Keywords

These keywords were added by machine and not by the authors. This process is experimental and the keywords may be updated as the learning algorithm improves.

1 Introduction

Probabilistic Inductive Logic Programming (PILP) [3] uses Probabilistic Logic Programming (PLP) for modeling in domain characterized by uncertain relationships among entities.

One of most successful approaches to PLP is based on the distribution semantics [8] where a probabilistic program defines a probability distribution over non probabilistic programs, called worlds. The probability of a query is simply the sum of the probability of the worlds where the query is true. Various languages follow the distribution semantics such as Probabilistic Logic Programs, Logic Programs with Annotated Disjunctions (LPADs), CP-logic and ProbLog.

Many systems for performing inference and learning with these languages have been proposed in the past 20 years. Among them, cplint provides an interesting mix of algorithms, including structure learning algorithms.

cplint on SWISH [6] is a web application for running cplint with just a web browser: the algorithms run on a server and the user can post queries and see the results in his browser. cplint on SWISH is available at http://cplint.lamping.unife.it and Fig. 1 shows its interface.

Fig. 1.
figure 1

cplint on SWISH interface.

cplint on SWISH is based on SWISH, a web framework for Logic Programming using features and packages of SWI-Prolog and its Pengines library. SWISH allows the user to write a Logic Program in a browser window and ask a query over it. The query and the program are sent to a server using JavaScript. The server then builds a Pengine (Prolog Engine) that evaluates the query and returns answers for it to the user. Both the web server and the inference back-end are run entirely within SWI-Prolog.

cplint on SWISH uses the language of LPADs and includes two inference algorithms: PITA, that uses knowledge compilation, and MCINTYRE, that uses Monte Carlo sampling. For parameter learning EMBLEM [1] is available while SLIPCOVER [2] can be used for structure learning.

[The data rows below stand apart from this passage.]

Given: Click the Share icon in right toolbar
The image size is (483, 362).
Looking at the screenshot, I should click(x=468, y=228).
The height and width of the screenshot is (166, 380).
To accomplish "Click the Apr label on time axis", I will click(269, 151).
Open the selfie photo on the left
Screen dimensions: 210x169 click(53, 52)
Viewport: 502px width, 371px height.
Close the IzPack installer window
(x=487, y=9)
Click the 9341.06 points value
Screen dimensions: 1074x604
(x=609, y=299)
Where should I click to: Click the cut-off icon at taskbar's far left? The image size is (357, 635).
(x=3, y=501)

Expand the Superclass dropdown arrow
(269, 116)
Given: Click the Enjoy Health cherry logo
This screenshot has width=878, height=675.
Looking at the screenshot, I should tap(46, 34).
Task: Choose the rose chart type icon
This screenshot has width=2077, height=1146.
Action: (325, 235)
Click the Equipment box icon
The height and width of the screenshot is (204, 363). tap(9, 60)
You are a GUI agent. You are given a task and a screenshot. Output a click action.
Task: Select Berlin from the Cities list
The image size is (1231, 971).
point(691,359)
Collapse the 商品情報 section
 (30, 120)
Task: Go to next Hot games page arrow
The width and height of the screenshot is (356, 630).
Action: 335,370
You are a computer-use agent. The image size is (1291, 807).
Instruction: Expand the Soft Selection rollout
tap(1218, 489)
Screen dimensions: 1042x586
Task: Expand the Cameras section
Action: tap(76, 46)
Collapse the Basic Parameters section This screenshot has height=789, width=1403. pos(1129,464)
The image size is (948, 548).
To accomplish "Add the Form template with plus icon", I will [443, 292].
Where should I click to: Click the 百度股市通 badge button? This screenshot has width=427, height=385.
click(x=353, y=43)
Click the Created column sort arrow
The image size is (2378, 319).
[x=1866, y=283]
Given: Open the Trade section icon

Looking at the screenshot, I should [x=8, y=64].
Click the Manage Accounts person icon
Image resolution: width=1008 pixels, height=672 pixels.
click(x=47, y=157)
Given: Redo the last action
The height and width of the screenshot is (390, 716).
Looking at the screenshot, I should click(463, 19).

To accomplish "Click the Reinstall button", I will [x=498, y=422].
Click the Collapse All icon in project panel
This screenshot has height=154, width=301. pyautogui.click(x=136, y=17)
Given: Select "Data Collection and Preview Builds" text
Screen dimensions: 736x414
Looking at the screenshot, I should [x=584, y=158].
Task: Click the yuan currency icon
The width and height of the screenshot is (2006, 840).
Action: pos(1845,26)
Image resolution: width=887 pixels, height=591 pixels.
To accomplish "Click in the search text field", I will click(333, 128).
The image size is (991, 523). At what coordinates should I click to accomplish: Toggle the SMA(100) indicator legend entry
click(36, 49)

cplint on SWISH is similar to ProbLog2 [4] that has also an online versionFootnote 1. Problog2 offer inference and learning algorithms for ProbLog. In the online version, users are allowed to write programs and run algorithms on a server with a browser. ProbLog2 is written in Python, runs in an Python HTTP server and exploits the ACE editorFootnote 2 which is written in JavaScript.

The main difference between cplint on SWISH and ProbLog2 is that the first offers also structure learning. Moreover, cplint on SWISH uses a Prolog-only software stack. ProbLog2, instead, relies on several different technologies, including JavaScript, Python 3 and the DSHARP compiler. In particular, it writes intermediate files to disk in order to call external programs such as DSHARP while we work in main memory only.

With both cplint on SWISH and ProbLog2 users who want to experiment with PILP can do it without the need to install a system, a procedure which is often complex, error prone and limited mainly to the Linux platform. However, since it is impossible to predict the load of the server, the system is more targeted at development, while for production it is recommended to use the standalone version of cplint.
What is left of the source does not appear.